→ Data to use:
################

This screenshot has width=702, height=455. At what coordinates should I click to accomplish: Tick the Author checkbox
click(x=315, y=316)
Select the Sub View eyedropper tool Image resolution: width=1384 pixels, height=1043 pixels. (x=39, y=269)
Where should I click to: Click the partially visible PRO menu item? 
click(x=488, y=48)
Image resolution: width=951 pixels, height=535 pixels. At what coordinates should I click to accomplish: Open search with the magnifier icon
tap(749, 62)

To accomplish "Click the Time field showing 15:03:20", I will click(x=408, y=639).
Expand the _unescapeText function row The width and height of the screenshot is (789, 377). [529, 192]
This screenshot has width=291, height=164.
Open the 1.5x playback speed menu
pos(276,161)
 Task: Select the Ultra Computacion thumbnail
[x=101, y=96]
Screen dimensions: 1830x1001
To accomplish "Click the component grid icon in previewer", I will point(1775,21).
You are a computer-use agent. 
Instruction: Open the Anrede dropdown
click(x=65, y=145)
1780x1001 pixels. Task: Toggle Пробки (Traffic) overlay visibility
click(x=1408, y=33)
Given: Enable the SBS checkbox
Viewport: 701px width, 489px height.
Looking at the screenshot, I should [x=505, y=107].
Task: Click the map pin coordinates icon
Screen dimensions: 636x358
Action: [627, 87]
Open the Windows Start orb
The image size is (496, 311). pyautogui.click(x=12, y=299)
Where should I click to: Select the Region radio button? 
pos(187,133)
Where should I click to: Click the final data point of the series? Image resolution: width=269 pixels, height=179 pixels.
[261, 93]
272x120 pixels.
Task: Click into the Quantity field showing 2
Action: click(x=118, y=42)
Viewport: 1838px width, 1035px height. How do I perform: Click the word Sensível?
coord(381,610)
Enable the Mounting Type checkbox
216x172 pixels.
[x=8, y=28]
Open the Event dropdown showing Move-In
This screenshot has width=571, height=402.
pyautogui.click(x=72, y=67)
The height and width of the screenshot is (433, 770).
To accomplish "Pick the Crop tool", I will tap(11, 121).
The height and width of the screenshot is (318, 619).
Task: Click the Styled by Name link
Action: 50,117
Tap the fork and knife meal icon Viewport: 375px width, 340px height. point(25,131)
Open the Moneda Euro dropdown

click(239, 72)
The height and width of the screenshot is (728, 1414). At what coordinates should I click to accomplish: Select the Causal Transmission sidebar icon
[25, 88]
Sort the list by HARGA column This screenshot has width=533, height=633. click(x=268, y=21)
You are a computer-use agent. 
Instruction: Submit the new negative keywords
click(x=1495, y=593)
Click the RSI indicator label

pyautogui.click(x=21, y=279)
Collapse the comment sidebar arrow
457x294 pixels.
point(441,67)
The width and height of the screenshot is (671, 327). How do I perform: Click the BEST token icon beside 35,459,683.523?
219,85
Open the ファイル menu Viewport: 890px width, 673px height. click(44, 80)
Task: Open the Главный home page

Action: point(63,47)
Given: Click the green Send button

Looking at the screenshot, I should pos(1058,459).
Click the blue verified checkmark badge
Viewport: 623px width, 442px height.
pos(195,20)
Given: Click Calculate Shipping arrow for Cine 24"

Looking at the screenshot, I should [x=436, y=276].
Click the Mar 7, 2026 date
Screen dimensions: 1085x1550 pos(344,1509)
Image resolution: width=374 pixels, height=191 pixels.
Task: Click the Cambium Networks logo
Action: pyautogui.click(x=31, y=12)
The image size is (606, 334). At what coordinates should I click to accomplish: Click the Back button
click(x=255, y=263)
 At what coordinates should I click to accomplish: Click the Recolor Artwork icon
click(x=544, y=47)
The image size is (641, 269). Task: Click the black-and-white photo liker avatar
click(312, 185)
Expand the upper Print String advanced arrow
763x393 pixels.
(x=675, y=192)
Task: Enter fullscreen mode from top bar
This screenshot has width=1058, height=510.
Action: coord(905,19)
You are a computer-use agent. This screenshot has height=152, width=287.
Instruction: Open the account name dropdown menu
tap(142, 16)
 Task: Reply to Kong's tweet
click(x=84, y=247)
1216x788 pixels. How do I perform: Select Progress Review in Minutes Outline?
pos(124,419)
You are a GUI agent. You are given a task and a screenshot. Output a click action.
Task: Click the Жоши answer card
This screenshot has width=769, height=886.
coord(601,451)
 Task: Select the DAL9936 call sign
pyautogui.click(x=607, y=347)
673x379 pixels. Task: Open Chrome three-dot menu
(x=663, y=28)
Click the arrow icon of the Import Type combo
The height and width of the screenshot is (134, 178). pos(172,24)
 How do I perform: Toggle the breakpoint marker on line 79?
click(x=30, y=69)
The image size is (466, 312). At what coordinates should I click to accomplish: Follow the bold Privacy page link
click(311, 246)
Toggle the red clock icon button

################

→ Brief:
Convert the data above into a numbered list with one line per item, leaving out any blank lines.

→ Answer to the task:
1. This screenshot has width=702, height=455. At what coordinates should I click to accomplish: Tick the Author checkbox
2. click(x=315, y=316)
3. Select the Sub View eyedropper tool Image resolution: width=1384 pixels, height=1043 pixels. (x=39, y=269)
4. Where should I click to: Click the partially visible PRO menu item? 
5. click(x=488, y=48)
6. Image resolution: width=951 pixels, height=535 pixels. At what coordinates should I click to accomplish: Open search with the magnifier icon
7. tap(749, 62)
8. To accomplish "Click the Time field showing 15:03:20", I will click(x=408, y=639).
9. Expand the _unescapeText function row The width and height of the screenshot is (789, 377). [529, 192]
10. This screenshot has width=291, height=164.
11. Open the 1.5x playback speed menu
12. pos(276,161)
13.  Task: Select the Ultra Computacion thumbnail
14. [x=101, y=96]
15. Screen dimensions: 1830x1001
16. To accomplish "Click the component grid icon in previewer", I will point(1775,21).
17. You are a computer-use agent. 
18. Instruction: Open the Anrede dropdown
19. click(x=65, y=145)
20. 1780x1001 pixels. Task: Toggle Пробки (Traffic) overlay visibility
21. click(x=1408, y=33)
22. Given: Enable the SBS checkbox
23. Viewport: 701px width, 489px height.
24. Looking at the screenshot, I should [x=505, y=107].
25. Task: Click the map pin coordinates icon
26. Screen dimensions: 636x358
27. Action: [627, 87]
28. Open the Windows Start orb
29. The image size is (496, 311). pyautogui.click(x=12, y=299)
30. Where should I click to: Select the Region radio button? 
31. pos(187,133)
32. Where should I click to: Click the final data point of the series? Image resolution: width=269 pixels, height=179 pixels.
33. [261, 93]
34. 272x120 pixels.
35. Task: Click into the Quantity field showing 2
36. Action: click(x=118, y=42)
37. Viewport: 1838px width, 1035px height. How do I perform: Click the word Sensível?
38. coord(381,610)
39. Enable the Mounting Type checkbox
40. 216x172 pixels.
41. [x=8, y=28]
42. Open the Event dropdown showing Move-In
43. This screenshot has width=571, height=402.
44. pyautogui.click(x=72, y=67)
45. The height and width of the screenshot is (433, 770).
46. To accomplish "Pick the Crop tool", I will tap(11, 121).
47. The height and width of the screenshot is (318, 619).
48. Task: Click the Styled by Name link
49. Action: 50,117
50. Tap the fork and knife meal icon Viewport: 375px width, 340px height. point(25,131)
51. Open the Moneda Euro dropdown
52. click(239, 72)
53. The height and width of the screenshot is (728, 1414). At what coordinates should I click to accomplish: Select the Causal Transmission sidebar icon
54. [25, 88]
55. Sort the list by HARGA column This screenshot has width=533, height=633. click(x=268, y=21)
56. You are a computer-use agent. 
57. Instruction: Submit the new negative keywords
58. click(x=1495, y=593)
59. Click the RSI indicator label
60. pyautogui.click(x=21, y=279)
61. Collapse the comment sidebar arrow
62. 457x294 pixels.
63. point(441,67)
64. The width and height of the screenshot is (671, 327). How do I perform: Click the BEST token icon beside 35,459,683.523?
65. 219,85
66. Open the ファイル menu Viewport: 890px width, 673px height. click(44, 80)
67. Task: Open the Главный home page
68. Action: point(63,47)
69. Given: Click the green Send button
70. Looking at the screenshot, I should pos(1058,459).
71. Click the blue verified checkmark badge
72. Viewport: 623px width, 442px height.
73. pos(195,20)
74. Given: Click Calculate Shipping arrow for Cine 24"
75. Looking at the screenshot, I should [x=436, y=276].
76. Click the Mar 7, 2026 date
77. Screen dimensions: 1085x1550 pos(344,1509)
78. Image resolution: width=374 pixels, height=191 pixels.
79. Task: Click the Cambium Networks logo
80. Action: pyautogui.click(x=31, y=12)
81. The image size is (606, 334). At what coordinates should I click to accomplish: Click the Back button
82. click(x=255, y=263)
83.  At what coordinates should I click to accomplish: Click the Recolor Artwork icon
84. click(x=544, y=47)
85. The image size is (641, 269). Task: Click the black-and-white photo liker avatar
86. click(312, 185)
87. Expand the upper Print String advanced arrow
88. 763x393 pixels.
89. (x=675, y=192)
90. Task: Enter fullscreen mode from top bar
91. This screenshot has width=1058, height=510.
92. Action: coord(905,19)
93. You are a computer-use agent. This screenshot has height=152, width=287.
94. Instruction: Open the account name dropdown menu
95. tap(142, 16)
96.  Task: Reply to Kong's tweet
97. click(x=84, y=247)
98. 1216x788 pixels. How do I perform: Select Progress Review in Minutes Outline?
99. pos(124,419)
100. You are a GUI agent. You are given a task and a screenshot. Output a click action.
101. Task: Click the Жоши answer card
102. This screenshot has width=769, height=886.
103. coord(601,451)
104.  Task: Select the DAL9936 call sign
105. pyautogui.click(x=607, y=347)
106. 673x379 pixels. Task: Open Chrome three-dot menu
107. (x=663, y=28)
108. Click the arrow icon of the Import Type combo
109. The height and width of the screenshot is (134, 178). pos(172,24)
110.  How do I perform: Toggle the breakpoint marker on line 79?
111. click(x=30, y=69)
112. The image size is (466, 312). At what coordinates should I click to accomplish: Follow the bold Privacy page link
113. click(311, 246)
114. Toggle the red clock icon button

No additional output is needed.